IMER lunch seminar: Queering mobility: transgendered internal migrants and their experience of “transition” in South Africa

By  Nadzeya Husakouskaya (SKOK, UiB):

NB! NEW VENUE!! TUESDAY 19.01.2016, 1200-1330 @ DEPT. OF SOCIOLOGY, ROSENBERGGT. 39, GROUND FLOOR

Migration studies in post-Apartheid South Africa have maintained a strong focus on cross-border mobility while often narrowing health-related research to HIV/AIDS concerns and framing gender in woman-oriented approach with a gradually emerging area of research on migrant sex workers. This paper offers to bridge certain gaps in migration research on health, internal mobility and gender. It revolves around experiences of black unprivileged transgender internal migrants accessing medical services in the public health sector in urban Gauteng, in particular, Johannesburg and Pretoria.

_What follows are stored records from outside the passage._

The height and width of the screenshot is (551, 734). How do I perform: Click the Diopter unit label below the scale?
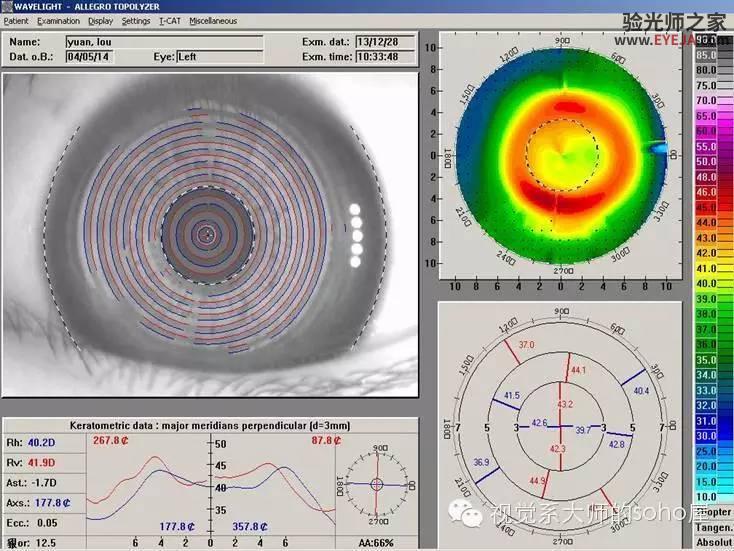click(x=713, y=512)
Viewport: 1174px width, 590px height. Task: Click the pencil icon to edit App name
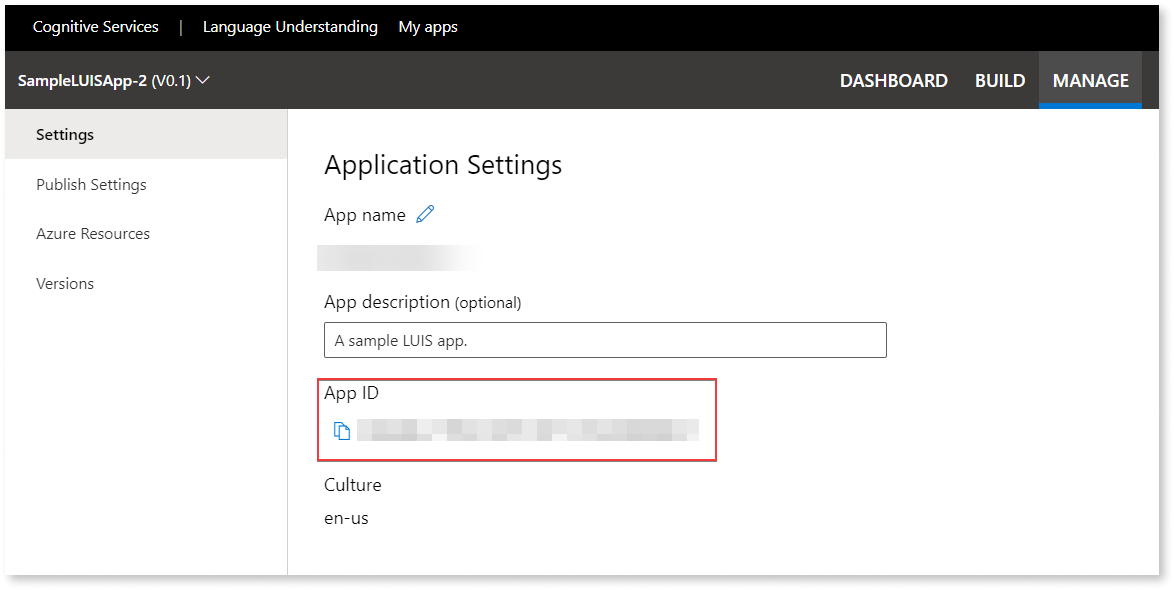(x=424, y=214)
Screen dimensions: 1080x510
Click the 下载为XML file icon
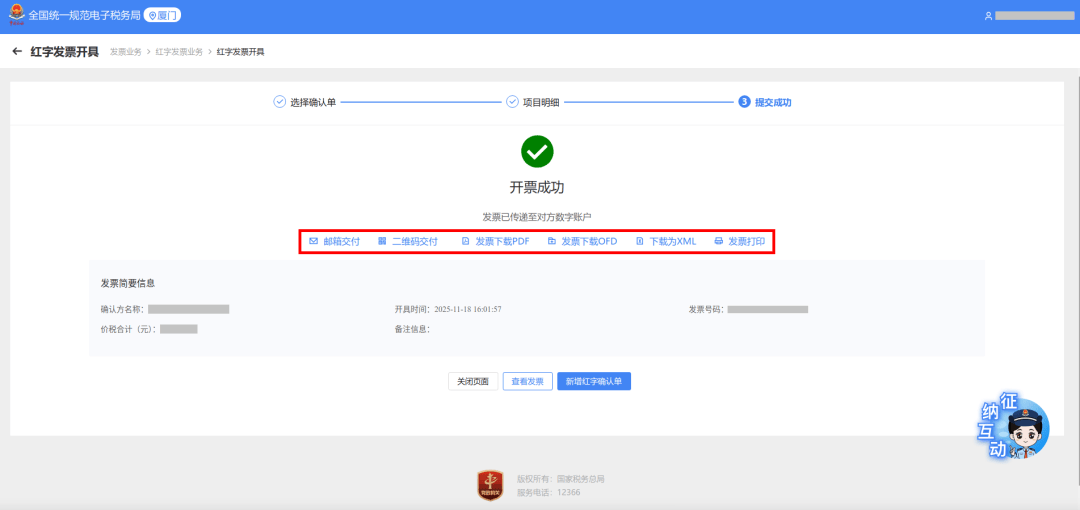640,241
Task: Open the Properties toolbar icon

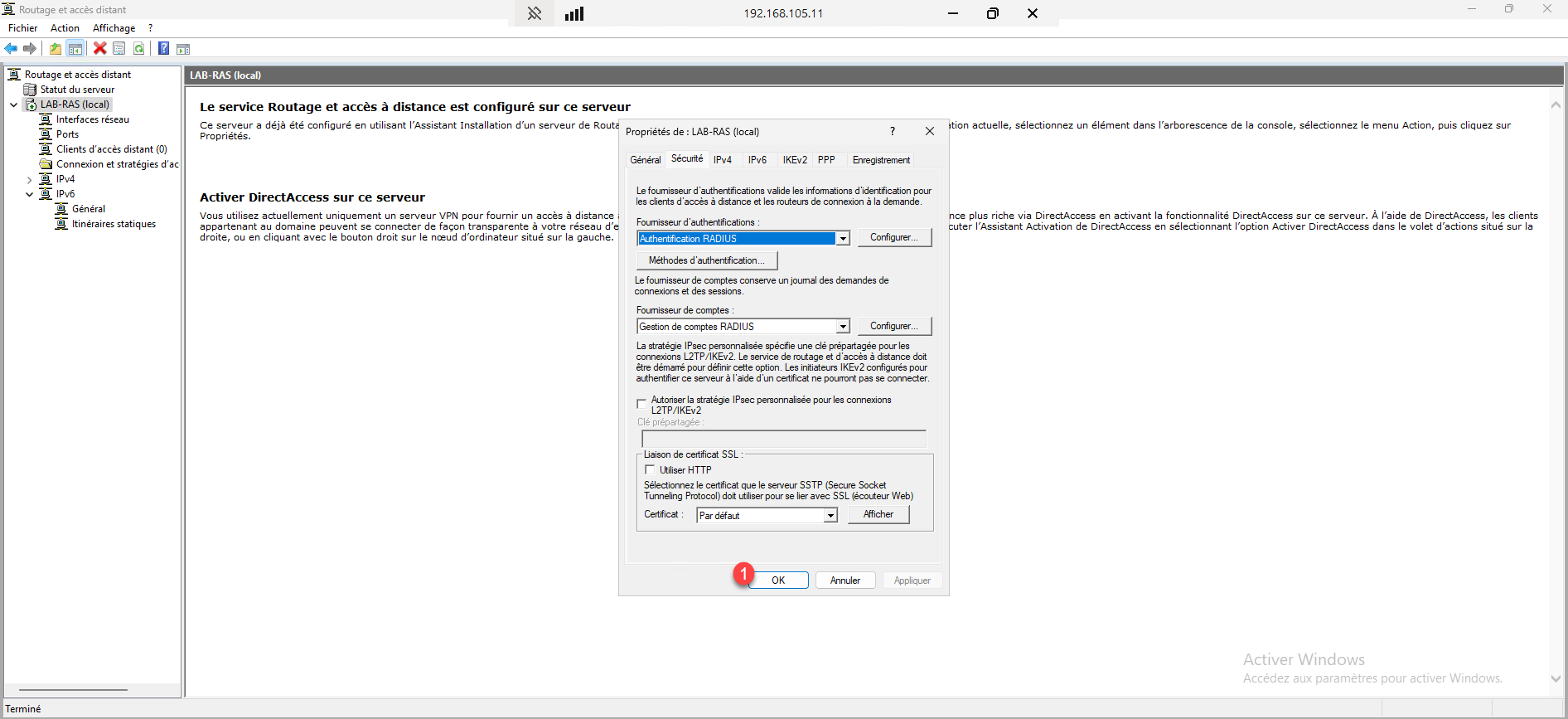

The paper explores their experiences of migration focusing on analysis of their transition ­ both gendered transition (different medical interventions that alter/modify gender-related attributes of the body) and spatial transition (diverse mobility patters, relocation, renegotiation of place of living and belonging) ­ and ways they negotiate belonging.

Nadzeya

Nadzeya Husakouskaya is a PhD Candidate, Centre for Women’s and Gender Research (SKOK), University of Bergen, Norway. She holds a European master from 2013 in Migration and Intercultural relations (joint degree).

 

Welcome! A light lunch will be served.